人間は、長い歴史の中で、常に真理を追求して来ました。ある人は、宗教によって、またある人は哲学によって、またある人は科学によって、またある人は文学によって、それぞれ真理を追求して来たのです。しかし、誰ひとりとして、「これこそ正しく真理である」と断言することのできた人は、いまだに一人もいないのです。「聖書」こそは、神が全人類に啓示された「真理の書」であり、私たちは、これによって、初めて「真理とは何か」を知ることができるのです。
真理の書である聖書は「神の実在」についても、明確に語ります。
●「‥‥不義をもって真理をはばんでいる人々のあらゆる不敬虔と不正に対して、神の怒りが天から啓示されているからです。 なぜなら、神について知りうることは、彼らに明らかであるからです。それは神が明らかにされたのです。神の、目に見えない本性、すなわち神の永遠の力と神性は、世界の創造された時からこのかた、被造物によって知られ、はっきりと認められるのであって、彼らに弁解の余地はないのです。‥‥‥それは、彼らが神の真理を偽りと取り代え、造り主の代わりに造られた物を拝み、これに仕えたからです。造り主こそ、とこしえにほめたたえられる方です。 」(ローマ人への手紙1:18~25)。

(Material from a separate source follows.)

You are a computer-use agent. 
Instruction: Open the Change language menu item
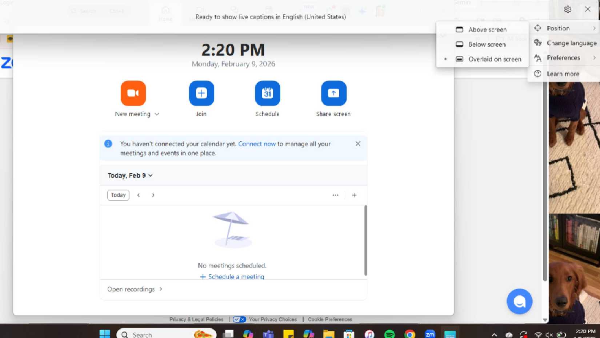pyautogui.click(x=572, y=43)
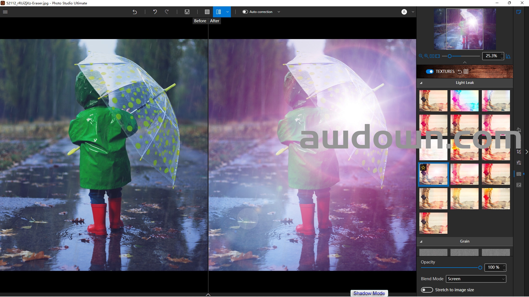Enable Stretch to image size toggle

click(427, 290)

また、パウロは「キリストの福音」についても、明確に証ししています。
●「神は、すべての人が救われて、真理を知るようになるのを望んでおられます。 神は唯一です。また、神と人との間の仲介者も唯一であって、それは人としてのキリスト・イエスです。 キリストは、すべての人の贖いの代価として、ご自身をお与えになりました。これが時至ってなされたあかしなのです。 」(Ⅰテモテ2:4~6)。

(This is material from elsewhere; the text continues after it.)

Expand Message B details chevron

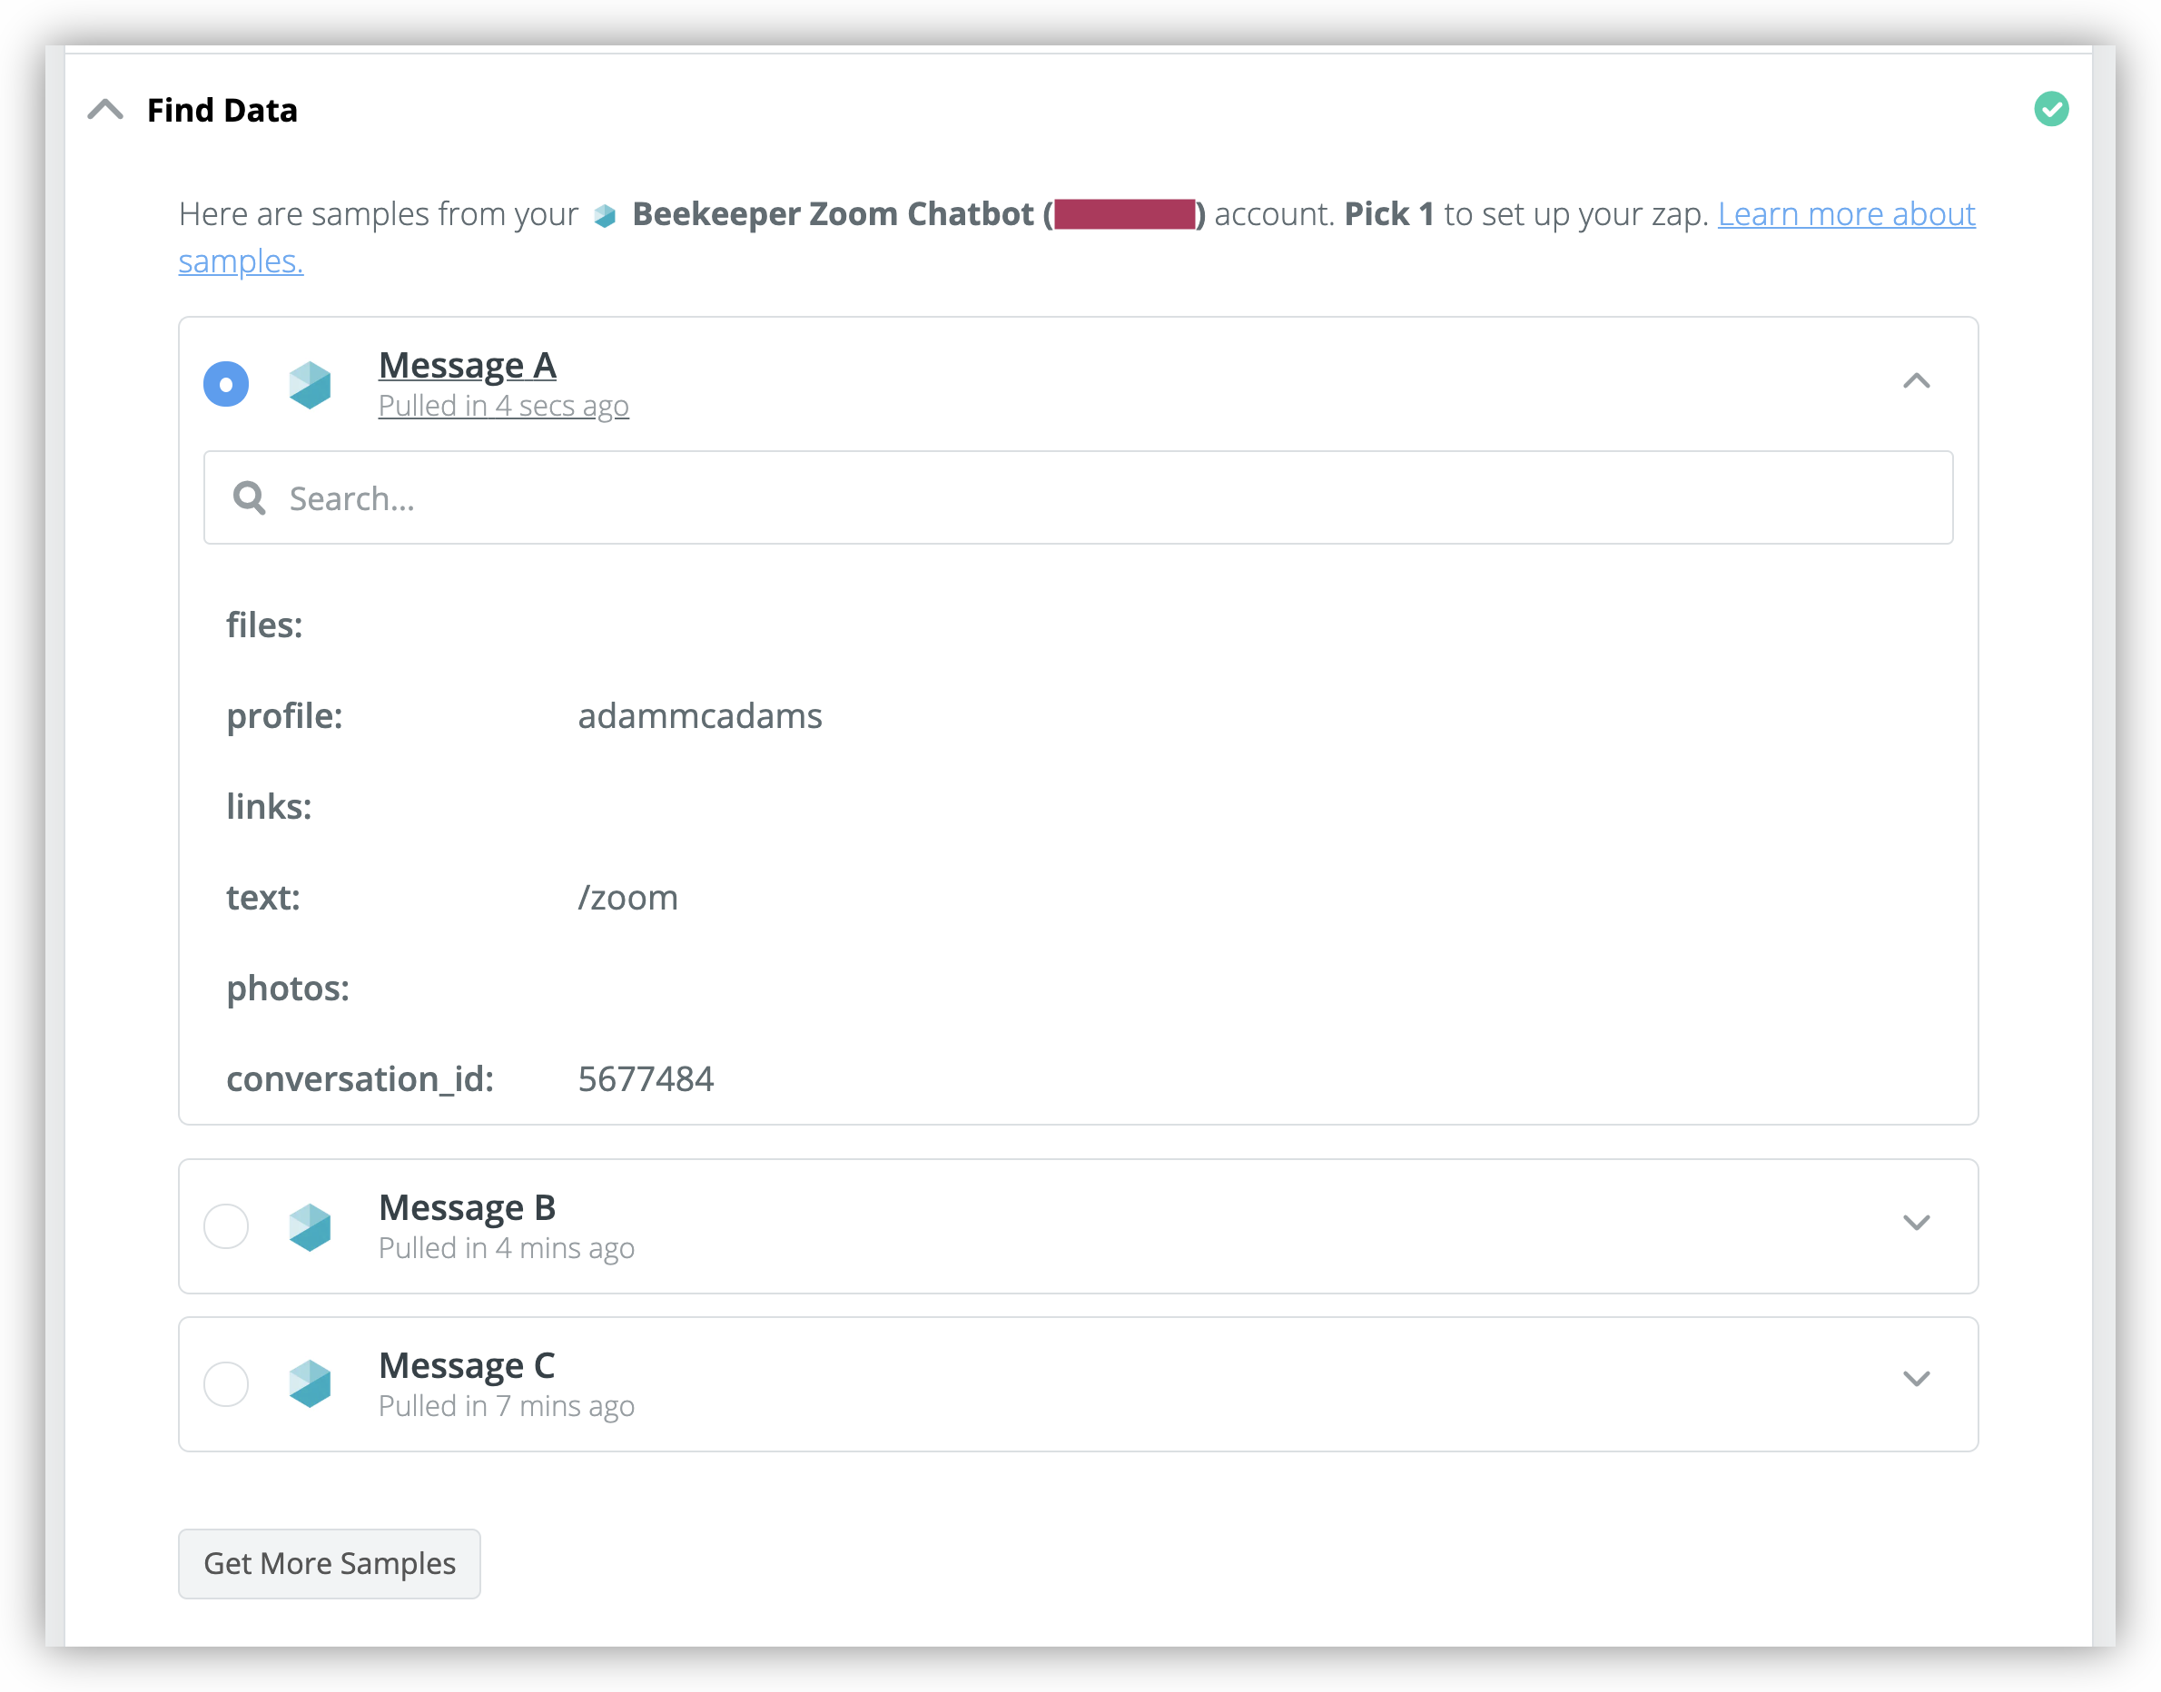tap(1915, 1222)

昔も今も、いつの時代にも、神の真理が啓示されても、その真理を阻み、それに逆らう人はいるのであります。
ですから、伝道者パウロは、力強く次のように語っています。
●「こういうわけで、私たちは、あわれみを受けてこの務めに任じられているのですから、勇気を失うことなく、 恥ずべき隠された事を捨て、悪巧みに歩まず、神のことばを曲げず、真理を明らかにし、神の御前で自分自身をすべての人の良心に推薦しています。 」(Ⅱコリント4:2)。
●「私たちは彼らに一時も譲歩しませんでした。それは福音の真理があなたがたの間で常に保たれるためです。 」(ガラテヤ2:5)。
●「私たちは、真理に逆らっては何をすることもできず、真理のためなら、何でもできるのです。 」(Ⅱコリント13:8)。
そして、聖書を深く学ぶ時に、イエス・キリストこそ、聖書全体のテーマであり、「真理」そのものであることを知らされるのであります。そして、真理を知ることによって、人は真の自由を得ることができるのです。
●「イエスは彼に言われた。『わたしが道であり、真理であり、いのちなのです。わたしを通してでなければ、だれひとり父のみもとに来ることはありません。』‥‥」(ヨハネの福音書14:6)。